Thirdly, although many local leave groups have disbanded, the contacts have been made and the groups could easily be reactivated if needed. Last week, I visited one leave group in Kent which has continued to meet and was in no doubt that its members would roll up their sleeves and spring enthusiastically into action if they were called upon to campaign for Brexit meaning Brexit.

Fourthly, the goalposts have moved. Many remainers who insisted that the economy would collapse if we left the EU have changed tack to saying it would collapse if we left the Single Market. In other words, they have inadvertantly conceded that life outside the EU but within the Single Market wouldn’t be so bad after all in certain circumstances. If Mrs May’s deal gives us access to the single market, as we strongly believe that it will, it will be very hard for these erstwhile remainers to row back and reactivate Project Fear.

Finally, the longer the campaign, the more people who will be made aware of the shortcomings of the EU. This is why Cameron decided to cut and run rather than go for a long campaign with an Autumn 2017 ballot. It was slow, back-breaking work to move undecided voters our way and time was not on our side, but in dribs and drabs, between us we changed many minds. The tide definitely moved in our direction as the campaign progressed. I have since discovered a few people in my circle of friends who voted remain but who, I am sure, could have been won over if there had been more time. If we were forced by their Lordships into holding a second referendum at the end of the Article 50 process, we would have two years to put the issue beyond dispute and I have no doubt that we would.

What is more, the EU seems to share that opinion. Unlike the Danish rejection of Maastricht or the Irish vote against the Lisbon Treaty, there are no pressures coming from Brussels for a second referendum. Right from the moment when the result was announced, the principal concern of the EU hierarchy was to prevent contagion.

Some, no doubt, will be glad to see the back of the country which has been the biggest foot-dragger in the EU since the 1970s, but even those who regret our departure seem resigned to its inevitability.
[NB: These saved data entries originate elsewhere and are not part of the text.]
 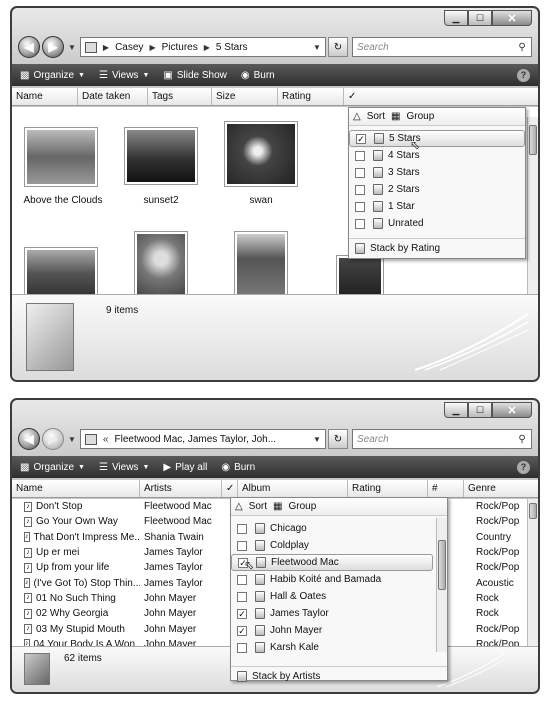 I want to click on filter-item-4-stars: 4 Stars, so click(x=437, y=156).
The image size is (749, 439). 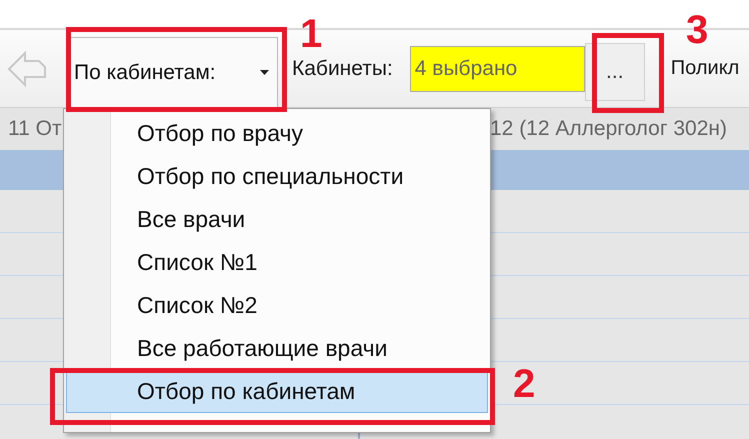 What do you see at coordinates (498, 69) in the screenshot?
I see `cabinets-field: 4 выбрано` at bounding box center [498, 69].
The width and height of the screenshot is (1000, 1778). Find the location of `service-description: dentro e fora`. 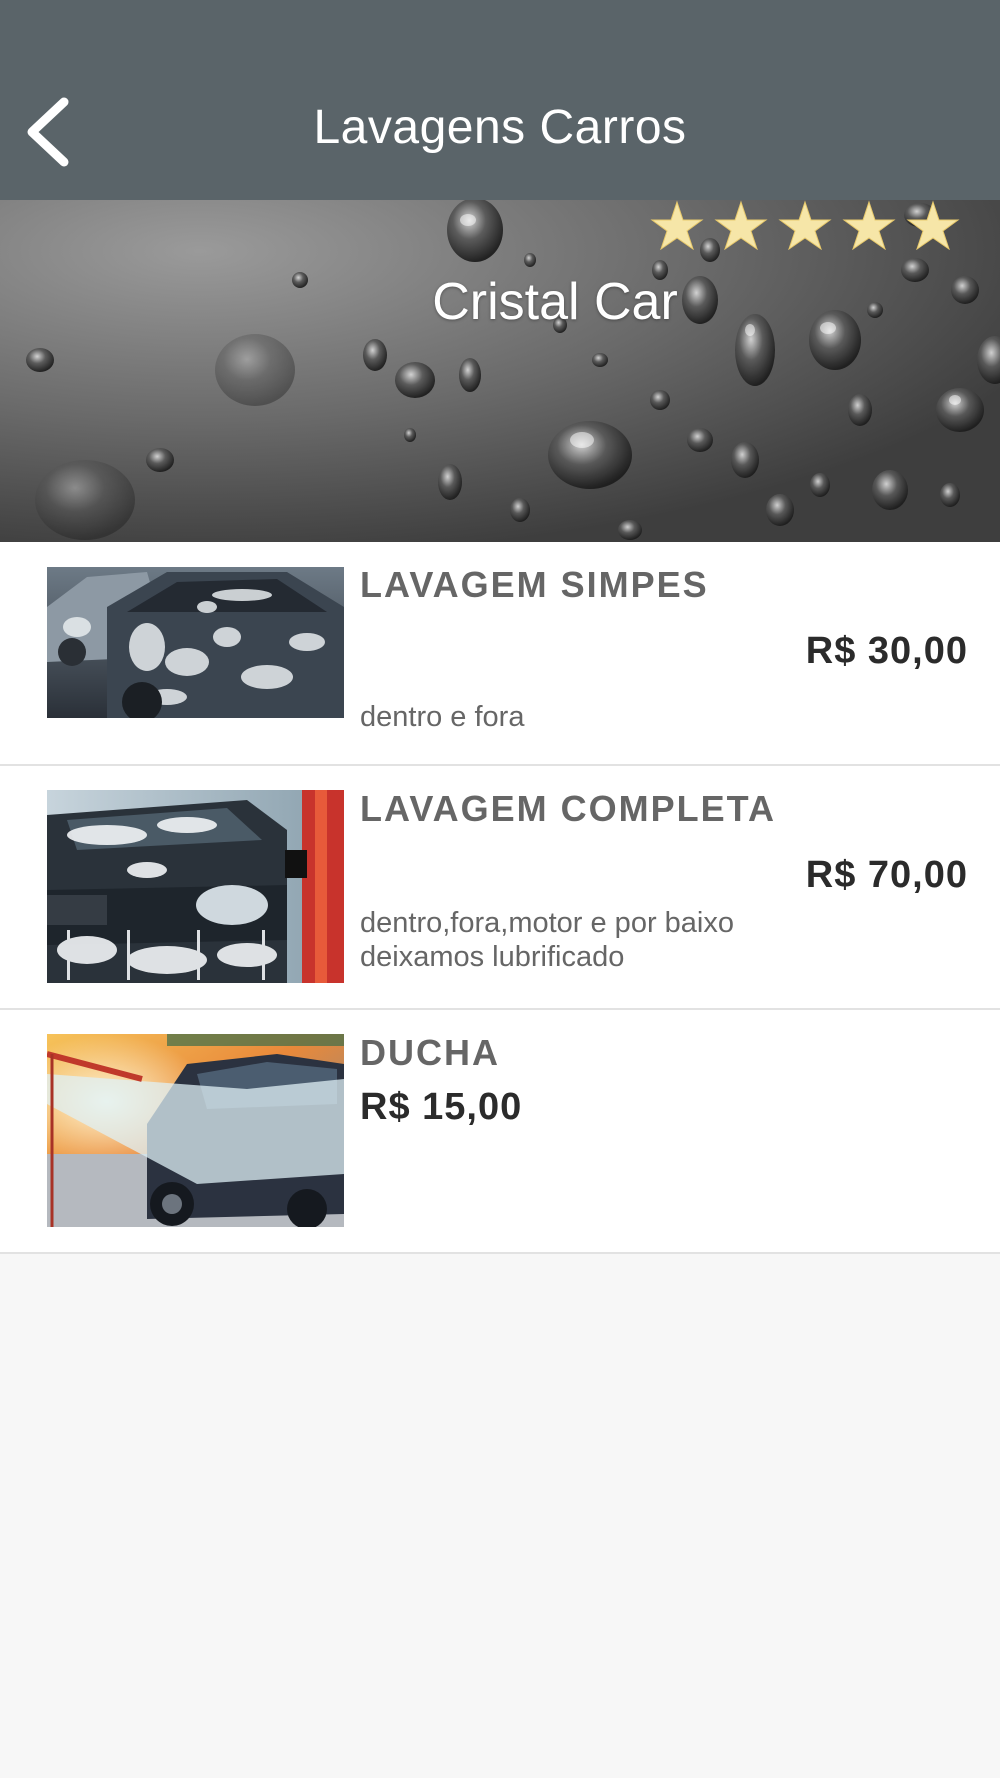

service-description: dentro e fora is located at coordinates (442, 717).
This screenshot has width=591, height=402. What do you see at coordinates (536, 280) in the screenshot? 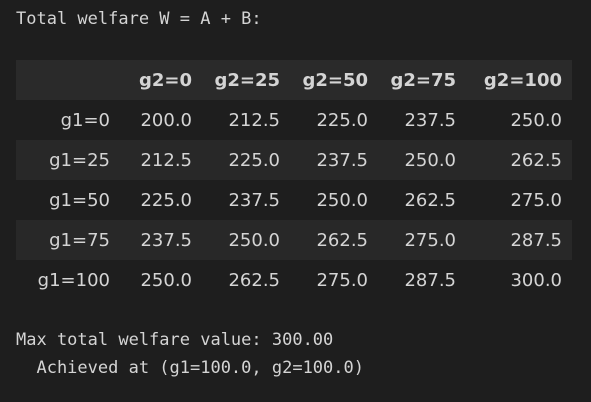
I see `table-cell: 300.0` at bounding box center [536, 280].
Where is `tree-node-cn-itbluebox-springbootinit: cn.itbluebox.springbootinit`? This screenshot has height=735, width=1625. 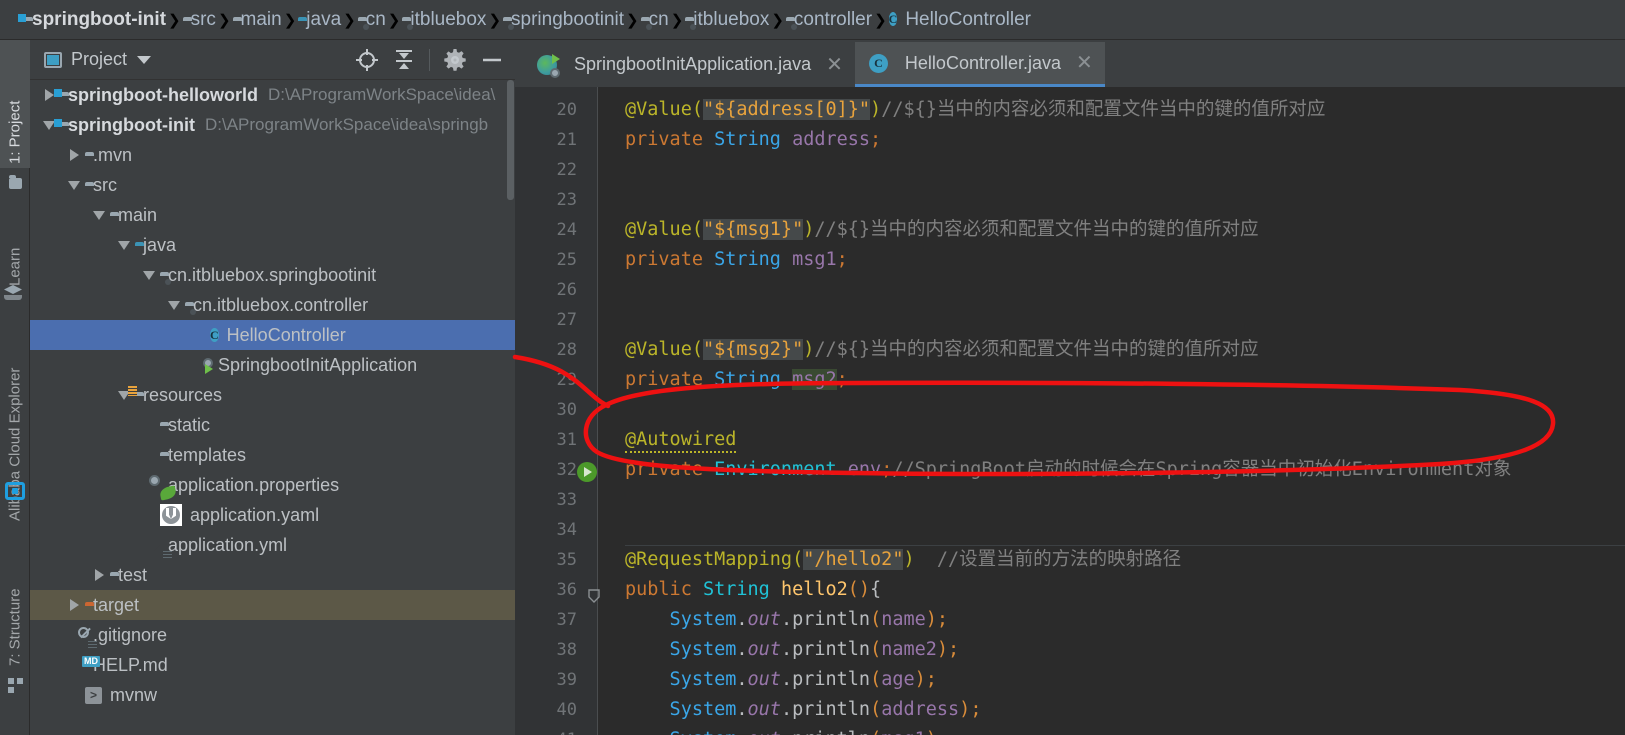 tree-node-cn-itbluebox-springbootinit: cn.itbluebox.springbootinit is located at coordinates (272, 275).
At the last meeting of the EU Council, Mrs May was made to feel like an outsider. When she insisted that the UK would play a full role until the moment of Brexit, she was met with silence.  She was given only five minutes to talk about her position on Brexit and one  government spokesman summarised her experience of the Council meeting as “a very odd position…very different…from the one Cameron or Brown or Blair or Major had … She is on her way out and we are on our way out.”
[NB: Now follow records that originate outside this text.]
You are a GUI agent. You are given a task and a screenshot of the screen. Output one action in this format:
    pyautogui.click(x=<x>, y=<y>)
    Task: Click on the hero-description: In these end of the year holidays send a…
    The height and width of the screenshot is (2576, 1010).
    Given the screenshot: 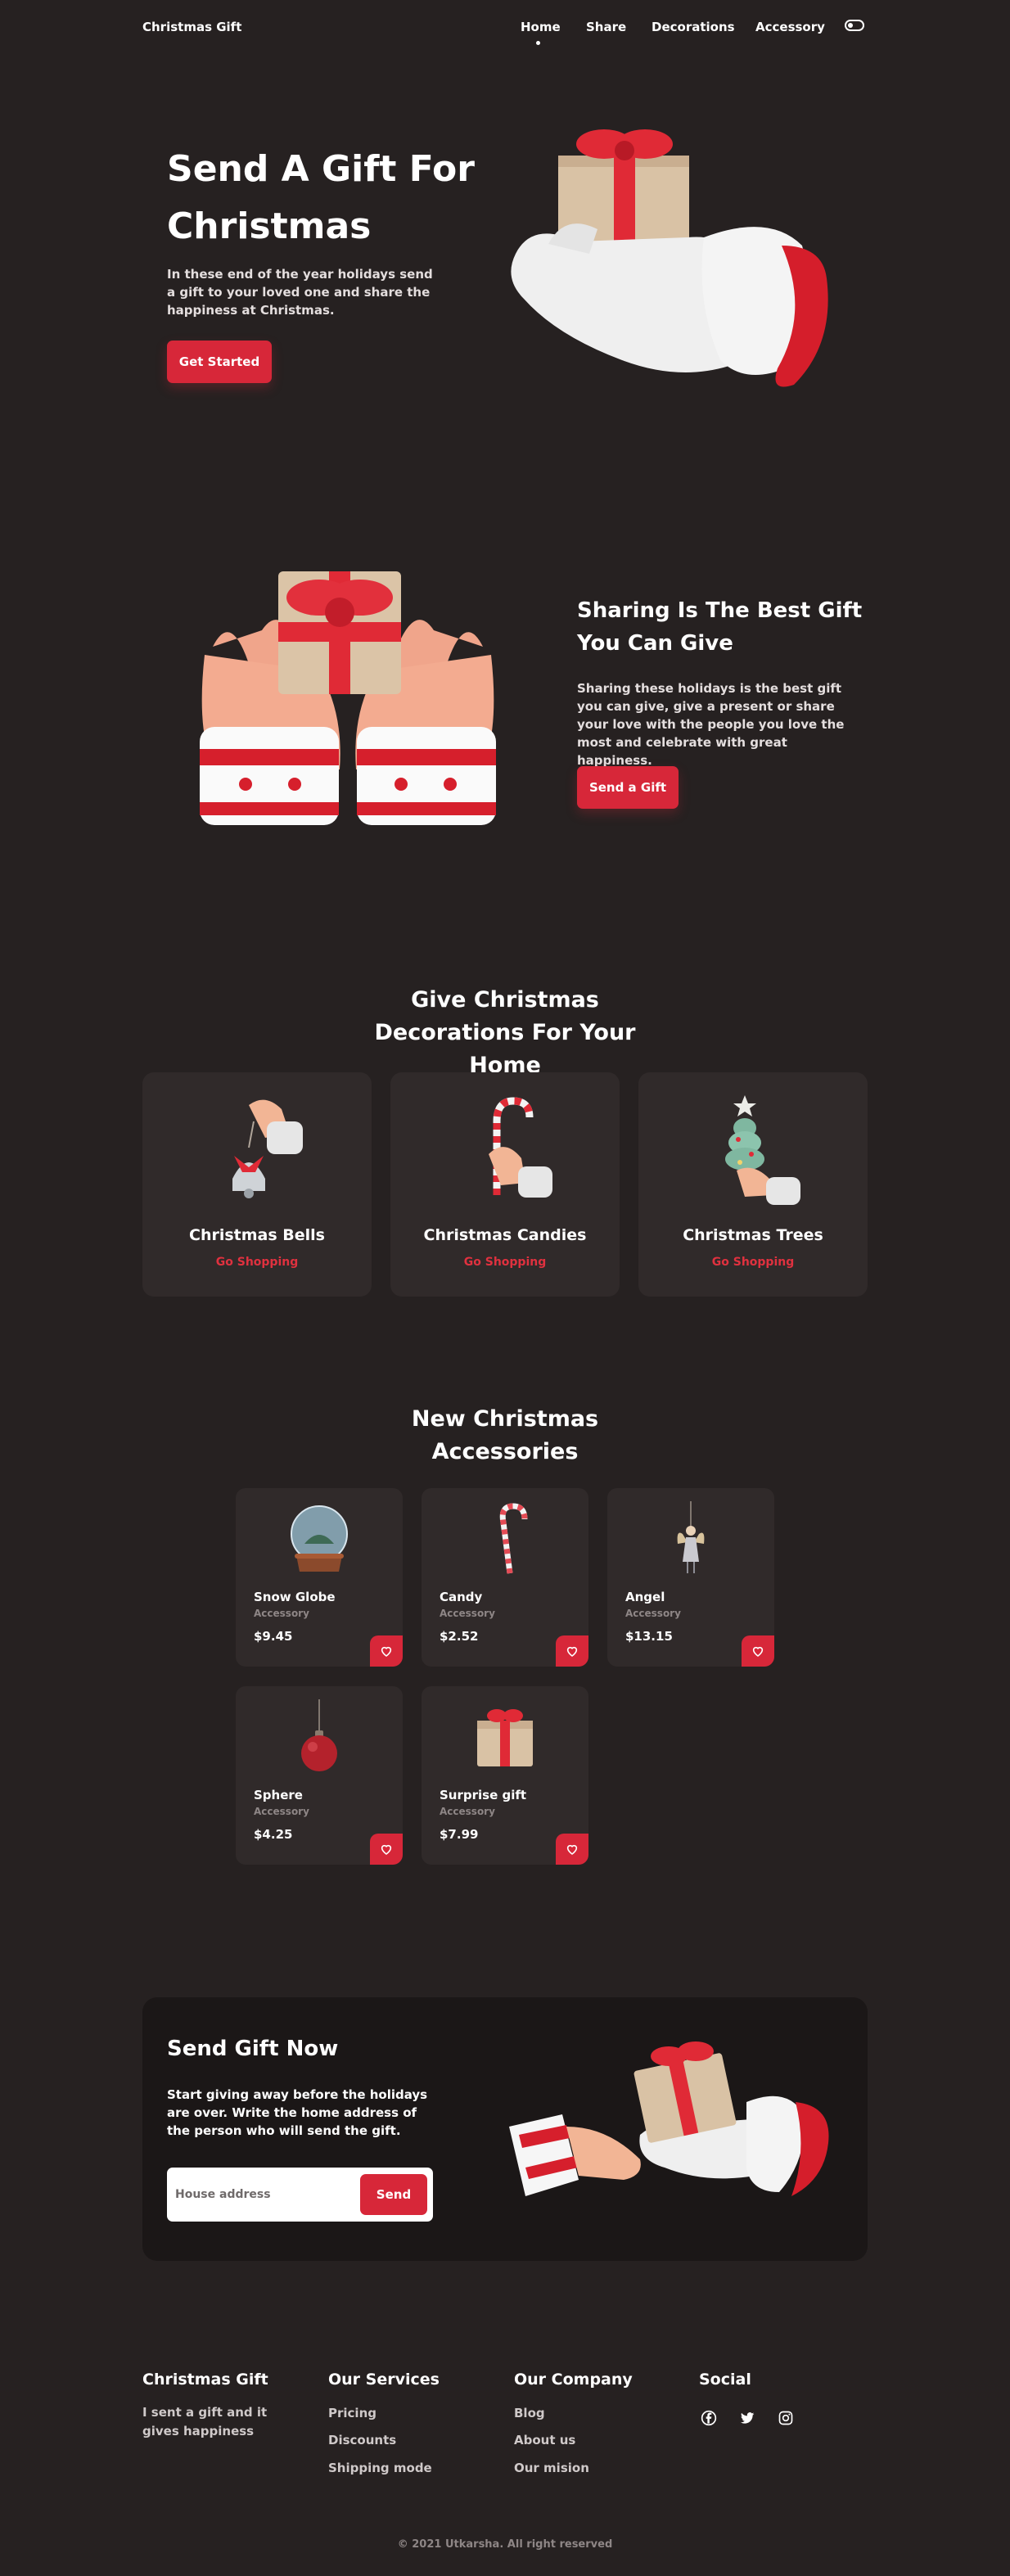 What is the action you would take?
    pyautogui.click(x=300, y=292)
In summary, it is vital not to let last Thursday’s court ruling unduly depress our spirits. Most people on both sides of the channel whose opinions count believe we are on the way out,  come what may. It therefore probably won’t be necessary for us to fight another Brexit referendum, but in this worst case scenario, even our fiercest enemies know that there will be many groups up and down the country like the one in Kent I visited last week who will once again rise to the summons that “England expects every man to do his duty”.